Jirtle has received a number of awards in recognition of his achievements. He was honored in 2006 with the Distinguished Achievement Award from the College of Engineering at the University of Wisconsin-Madison. In 2007 Jirtle was nominated to be Time Magazine’s Person of the Year by Dr. Nora Volkow, Director of the National Institute on Drug Abuse. He was a featured scientist on the PBS NOVA television program on epigenetics in 2007 entitled Ghost in Your Genes. He was the inaugural recipient of the Epigenetic Medicine Award. In 2009, Jirtle received the STARS Lecture Award in Nutrition and Cancer from the National Cancer Institute. Dr. Jirtle was invited in 2012 to present the NIH Director’s WALS lecture. He received the Linus Pauling Award from the Institute of Functional Medicine in 2014. ShortCutsTV produced a documentary in 2017 based upon Jirtle’s epigenetic research entitled, Are You What Your Mother Ate? The Agouti Mouse Study He received in 2018 the Northern Communities Health Foundation Visiting Professorship Award at University of Adelaide in Australia.

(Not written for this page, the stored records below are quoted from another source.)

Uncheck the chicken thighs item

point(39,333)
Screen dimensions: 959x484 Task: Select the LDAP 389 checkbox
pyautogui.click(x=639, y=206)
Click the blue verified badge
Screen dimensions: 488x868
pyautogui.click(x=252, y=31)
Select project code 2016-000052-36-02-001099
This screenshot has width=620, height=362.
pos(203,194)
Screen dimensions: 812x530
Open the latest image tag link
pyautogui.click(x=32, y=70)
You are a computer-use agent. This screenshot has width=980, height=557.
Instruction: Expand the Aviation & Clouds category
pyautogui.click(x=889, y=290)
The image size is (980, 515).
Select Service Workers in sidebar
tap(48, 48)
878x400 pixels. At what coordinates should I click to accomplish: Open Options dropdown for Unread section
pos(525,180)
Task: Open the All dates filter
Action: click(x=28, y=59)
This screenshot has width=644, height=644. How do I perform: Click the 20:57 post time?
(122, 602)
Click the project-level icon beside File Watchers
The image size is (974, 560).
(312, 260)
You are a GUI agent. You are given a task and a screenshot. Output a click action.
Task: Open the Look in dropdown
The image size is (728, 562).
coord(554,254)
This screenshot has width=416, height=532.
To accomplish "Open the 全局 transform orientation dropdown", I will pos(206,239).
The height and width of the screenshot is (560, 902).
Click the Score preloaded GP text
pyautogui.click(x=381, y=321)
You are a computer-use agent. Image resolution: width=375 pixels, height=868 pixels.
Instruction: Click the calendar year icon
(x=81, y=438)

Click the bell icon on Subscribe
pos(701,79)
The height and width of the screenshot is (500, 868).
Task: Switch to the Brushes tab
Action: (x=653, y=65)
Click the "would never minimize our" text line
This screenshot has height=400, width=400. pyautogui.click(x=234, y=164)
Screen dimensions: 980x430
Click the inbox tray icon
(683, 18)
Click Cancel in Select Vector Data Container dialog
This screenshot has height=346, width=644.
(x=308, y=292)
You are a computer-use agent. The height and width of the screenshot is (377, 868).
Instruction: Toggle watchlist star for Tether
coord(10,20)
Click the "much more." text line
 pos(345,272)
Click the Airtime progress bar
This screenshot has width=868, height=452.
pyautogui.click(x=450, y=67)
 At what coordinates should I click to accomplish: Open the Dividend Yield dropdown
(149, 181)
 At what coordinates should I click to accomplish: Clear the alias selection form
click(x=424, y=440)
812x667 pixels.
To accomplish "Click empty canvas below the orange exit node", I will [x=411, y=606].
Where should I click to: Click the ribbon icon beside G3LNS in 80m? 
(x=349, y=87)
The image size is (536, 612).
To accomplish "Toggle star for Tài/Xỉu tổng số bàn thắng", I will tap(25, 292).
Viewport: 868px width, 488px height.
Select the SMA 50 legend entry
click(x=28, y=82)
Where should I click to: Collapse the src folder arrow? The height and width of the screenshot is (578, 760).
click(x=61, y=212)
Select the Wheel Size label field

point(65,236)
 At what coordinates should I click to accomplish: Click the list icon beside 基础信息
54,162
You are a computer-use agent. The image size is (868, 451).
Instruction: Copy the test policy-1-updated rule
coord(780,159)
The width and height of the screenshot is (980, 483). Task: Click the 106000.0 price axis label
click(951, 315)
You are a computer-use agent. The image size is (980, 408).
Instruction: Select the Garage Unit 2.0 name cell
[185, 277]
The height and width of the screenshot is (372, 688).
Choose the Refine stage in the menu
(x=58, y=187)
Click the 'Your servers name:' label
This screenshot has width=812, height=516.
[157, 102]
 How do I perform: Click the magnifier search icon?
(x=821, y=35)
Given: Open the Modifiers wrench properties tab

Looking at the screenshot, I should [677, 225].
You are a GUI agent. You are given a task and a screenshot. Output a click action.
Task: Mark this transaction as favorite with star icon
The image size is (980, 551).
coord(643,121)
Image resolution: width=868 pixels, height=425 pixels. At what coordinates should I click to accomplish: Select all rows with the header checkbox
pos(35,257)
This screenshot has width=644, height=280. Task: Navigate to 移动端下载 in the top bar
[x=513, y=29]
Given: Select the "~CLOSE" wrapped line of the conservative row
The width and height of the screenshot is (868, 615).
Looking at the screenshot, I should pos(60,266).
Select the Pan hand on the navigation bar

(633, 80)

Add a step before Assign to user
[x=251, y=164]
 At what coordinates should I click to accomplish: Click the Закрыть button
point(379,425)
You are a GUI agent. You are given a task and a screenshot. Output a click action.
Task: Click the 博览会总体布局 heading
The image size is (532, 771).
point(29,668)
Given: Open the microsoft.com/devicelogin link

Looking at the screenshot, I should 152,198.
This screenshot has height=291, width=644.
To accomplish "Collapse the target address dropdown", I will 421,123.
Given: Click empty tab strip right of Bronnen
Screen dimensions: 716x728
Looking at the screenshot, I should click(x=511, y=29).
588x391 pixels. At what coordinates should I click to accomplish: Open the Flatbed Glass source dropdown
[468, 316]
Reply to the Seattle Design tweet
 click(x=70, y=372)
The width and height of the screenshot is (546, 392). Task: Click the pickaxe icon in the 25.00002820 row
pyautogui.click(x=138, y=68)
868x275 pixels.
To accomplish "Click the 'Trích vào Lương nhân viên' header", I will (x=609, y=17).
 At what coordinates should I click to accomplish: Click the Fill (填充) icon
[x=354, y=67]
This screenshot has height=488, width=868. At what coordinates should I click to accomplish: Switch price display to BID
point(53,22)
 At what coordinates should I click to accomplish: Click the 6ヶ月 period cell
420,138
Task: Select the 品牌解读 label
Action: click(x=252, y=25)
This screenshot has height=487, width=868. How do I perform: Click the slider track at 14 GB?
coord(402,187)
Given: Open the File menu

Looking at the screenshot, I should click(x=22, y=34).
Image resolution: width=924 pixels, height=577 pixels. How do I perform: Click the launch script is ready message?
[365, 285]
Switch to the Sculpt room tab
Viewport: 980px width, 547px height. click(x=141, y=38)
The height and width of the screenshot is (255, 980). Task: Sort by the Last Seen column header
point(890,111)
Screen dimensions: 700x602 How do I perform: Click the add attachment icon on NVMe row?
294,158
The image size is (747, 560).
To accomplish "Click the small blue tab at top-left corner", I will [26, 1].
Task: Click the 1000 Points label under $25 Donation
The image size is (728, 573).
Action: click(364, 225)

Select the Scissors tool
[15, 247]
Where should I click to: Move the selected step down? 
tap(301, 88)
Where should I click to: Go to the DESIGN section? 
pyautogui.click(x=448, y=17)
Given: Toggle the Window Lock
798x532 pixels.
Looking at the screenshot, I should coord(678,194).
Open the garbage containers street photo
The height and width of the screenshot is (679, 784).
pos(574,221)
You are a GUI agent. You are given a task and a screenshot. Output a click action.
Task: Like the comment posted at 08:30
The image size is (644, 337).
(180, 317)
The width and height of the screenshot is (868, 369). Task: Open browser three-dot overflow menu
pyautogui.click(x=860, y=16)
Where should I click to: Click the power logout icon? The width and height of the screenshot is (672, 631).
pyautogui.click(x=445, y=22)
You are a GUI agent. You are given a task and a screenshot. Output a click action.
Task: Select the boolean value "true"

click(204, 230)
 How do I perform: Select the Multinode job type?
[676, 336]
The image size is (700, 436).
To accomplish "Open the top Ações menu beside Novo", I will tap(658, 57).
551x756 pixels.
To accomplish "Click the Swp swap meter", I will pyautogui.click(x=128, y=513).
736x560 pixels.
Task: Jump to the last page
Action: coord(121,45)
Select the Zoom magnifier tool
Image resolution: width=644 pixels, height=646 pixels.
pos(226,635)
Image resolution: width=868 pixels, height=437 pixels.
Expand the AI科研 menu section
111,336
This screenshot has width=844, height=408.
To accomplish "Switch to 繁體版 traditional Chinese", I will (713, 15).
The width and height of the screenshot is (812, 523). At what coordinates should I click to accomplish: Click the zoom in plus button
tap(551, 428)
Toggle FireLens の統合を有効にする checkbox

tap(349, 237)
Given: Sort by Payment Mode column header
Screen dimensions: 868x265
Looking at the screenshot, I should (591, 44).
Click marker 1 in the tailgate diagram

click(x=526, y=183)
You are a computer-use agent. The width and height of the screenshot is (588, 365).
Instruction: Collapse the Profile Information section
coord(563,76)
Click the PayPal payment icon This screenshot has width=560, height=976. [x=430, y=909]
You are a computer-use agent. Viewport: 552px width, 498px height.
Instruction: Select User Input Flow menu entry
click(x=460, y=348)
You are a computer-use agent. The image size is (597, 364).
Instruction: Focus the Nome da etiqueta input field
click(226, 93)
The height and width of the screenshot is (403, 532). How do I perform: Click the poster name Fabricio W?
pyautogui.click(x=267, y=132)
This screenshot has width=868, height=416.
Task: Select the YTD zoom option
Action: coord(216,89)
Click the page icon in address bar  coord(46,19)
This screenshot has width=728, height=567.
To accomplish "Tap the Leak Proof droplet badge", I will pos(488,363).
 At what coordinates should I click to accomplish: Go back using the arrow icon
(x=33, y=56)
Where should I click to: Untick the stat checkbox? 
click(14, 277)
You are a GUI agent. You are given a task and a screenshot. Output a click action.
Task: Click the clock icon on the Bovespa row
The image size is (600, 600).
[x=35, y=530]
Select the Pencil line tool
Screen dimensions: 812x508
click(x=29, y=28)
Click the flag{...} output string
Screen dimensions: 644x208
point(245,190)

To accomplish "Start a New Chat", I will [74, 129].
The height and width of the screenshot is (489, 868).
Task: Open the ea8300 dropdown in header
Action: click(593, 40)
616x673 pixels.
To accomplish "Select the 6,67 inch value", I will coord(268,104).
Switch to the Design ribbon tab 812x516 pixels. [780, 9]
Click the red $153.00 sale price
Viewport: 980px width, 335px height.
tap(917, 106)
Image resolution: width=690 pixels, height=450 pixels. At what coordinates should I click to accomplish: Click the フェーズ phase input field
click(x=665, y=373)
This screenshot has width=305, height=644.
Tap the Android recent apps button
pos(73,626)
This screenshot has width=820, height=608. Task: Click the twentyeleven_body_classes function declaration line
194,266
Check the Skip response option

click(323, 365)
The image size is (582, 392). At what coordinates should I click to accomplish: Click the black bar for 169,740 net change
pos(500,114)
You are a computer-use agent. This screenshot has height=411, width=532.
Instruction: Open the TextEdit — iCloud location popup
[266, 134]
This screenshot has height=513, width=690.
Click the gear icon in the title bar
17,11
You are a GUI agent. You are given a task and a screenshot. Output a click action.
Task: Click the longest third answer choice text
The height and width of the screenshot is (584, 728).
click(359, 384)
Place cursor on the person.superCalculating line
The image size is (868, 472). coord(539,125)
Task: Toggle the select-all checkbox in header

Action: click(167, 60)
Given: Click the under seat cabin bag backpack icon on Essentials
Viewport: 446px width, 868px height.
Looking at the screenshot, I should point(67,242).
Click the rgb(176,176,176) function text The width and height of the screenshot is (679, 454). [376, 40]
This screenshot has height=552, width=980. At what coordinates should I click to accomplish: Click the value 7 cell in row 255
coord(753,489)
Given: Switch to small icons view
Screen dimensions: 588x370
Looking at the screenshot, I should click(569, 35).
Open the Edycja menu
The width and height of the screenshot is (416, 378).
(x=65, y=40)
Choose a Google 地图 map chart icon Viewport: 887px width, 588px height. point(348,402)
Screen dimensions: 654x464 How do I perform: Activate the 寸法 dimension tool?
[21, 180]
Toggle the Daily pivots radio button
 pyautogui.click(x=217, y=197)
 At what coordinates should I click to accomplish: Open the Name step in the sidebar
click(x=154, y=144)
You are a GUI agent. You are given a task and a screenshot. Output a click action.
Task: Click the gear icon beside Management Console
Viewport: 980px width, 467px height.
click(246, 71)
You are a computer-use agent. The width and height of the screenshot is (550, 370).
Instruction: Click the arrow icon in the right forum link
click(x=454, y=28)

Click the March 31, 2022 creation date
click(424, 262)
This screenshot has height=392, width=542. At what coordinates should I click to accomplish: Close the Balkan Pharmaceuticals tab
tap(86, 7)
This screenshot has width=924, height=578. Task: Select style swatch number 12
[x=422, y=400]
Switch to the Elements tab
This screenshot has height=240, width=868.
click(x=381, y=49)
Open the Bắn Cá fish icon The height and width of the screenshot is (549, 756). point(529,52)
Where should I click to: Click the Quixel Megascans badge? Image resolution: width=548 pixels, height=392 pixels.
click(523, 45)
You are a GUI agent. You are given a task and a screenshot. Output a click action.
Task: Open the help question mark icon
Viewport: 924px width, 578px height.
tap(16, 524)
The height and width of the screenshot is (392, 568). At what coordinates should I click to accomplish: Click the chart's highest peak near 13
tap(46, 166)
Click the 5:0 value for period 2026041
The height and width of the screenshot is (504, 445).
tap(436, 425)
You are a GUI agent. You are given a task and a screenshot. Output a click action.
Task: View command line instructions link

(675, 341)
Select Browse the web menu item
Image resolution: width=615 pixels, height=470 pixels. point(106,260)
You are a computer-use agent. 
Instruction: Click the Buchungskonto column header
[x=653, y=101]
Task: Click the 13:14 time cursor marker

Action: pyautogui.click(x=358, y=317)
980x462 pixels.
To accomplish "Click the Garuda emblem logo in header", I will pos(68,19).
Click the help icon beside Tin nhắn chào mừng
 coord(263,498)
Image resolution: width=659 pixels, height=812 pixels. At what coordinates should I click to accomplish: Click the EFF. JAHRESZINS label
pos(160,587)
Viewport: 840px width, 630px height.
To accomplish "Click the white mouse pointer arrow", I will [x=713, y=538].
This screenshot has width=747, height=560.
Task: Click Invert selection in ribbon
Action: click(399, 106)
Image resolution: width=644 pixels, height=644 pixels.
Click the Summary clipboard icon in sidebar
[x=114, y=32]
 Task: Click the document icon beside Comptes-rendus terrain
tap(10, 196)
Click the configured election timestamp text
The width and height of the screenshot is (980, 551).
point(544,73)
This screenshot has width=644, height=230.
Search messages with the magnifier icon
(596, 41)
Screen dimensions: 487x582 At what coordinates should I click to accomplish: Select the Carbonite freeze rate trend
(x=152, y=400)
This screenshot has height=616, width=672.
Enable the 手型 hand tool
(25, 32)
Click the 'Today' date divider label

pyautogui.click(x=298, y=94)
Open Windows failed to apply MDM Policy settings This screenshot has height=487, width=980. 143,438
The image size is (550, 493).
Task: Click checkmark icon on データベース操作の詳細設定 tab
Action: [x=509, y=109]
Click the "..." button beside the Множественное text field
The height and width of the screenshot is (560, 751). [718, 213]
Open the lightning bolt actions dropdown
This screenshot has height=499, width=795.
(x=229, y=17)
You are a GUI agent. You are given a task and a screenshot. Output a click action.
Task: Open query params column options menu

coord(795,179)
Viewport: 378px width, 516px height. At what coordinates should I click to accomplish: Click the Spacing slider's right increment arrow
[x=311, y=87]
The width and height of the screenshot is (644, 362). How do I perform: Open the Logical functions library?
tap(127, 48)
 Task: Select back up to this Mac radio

Personalized Lifestyle Medicine Institute presented Jirtle with the Research and Innovation Leadership Award in 2019. In 2019, he also received the Alexander Hollaender Award from the Environmental Mutagenesis and Genomics Society stating, “The award recognizes Dr. Jirtle’s discovery that the environment can influence inheritance of phenotypic traits through epigenetic reprogramming representing one of the most important scientific advances of the 21st century.”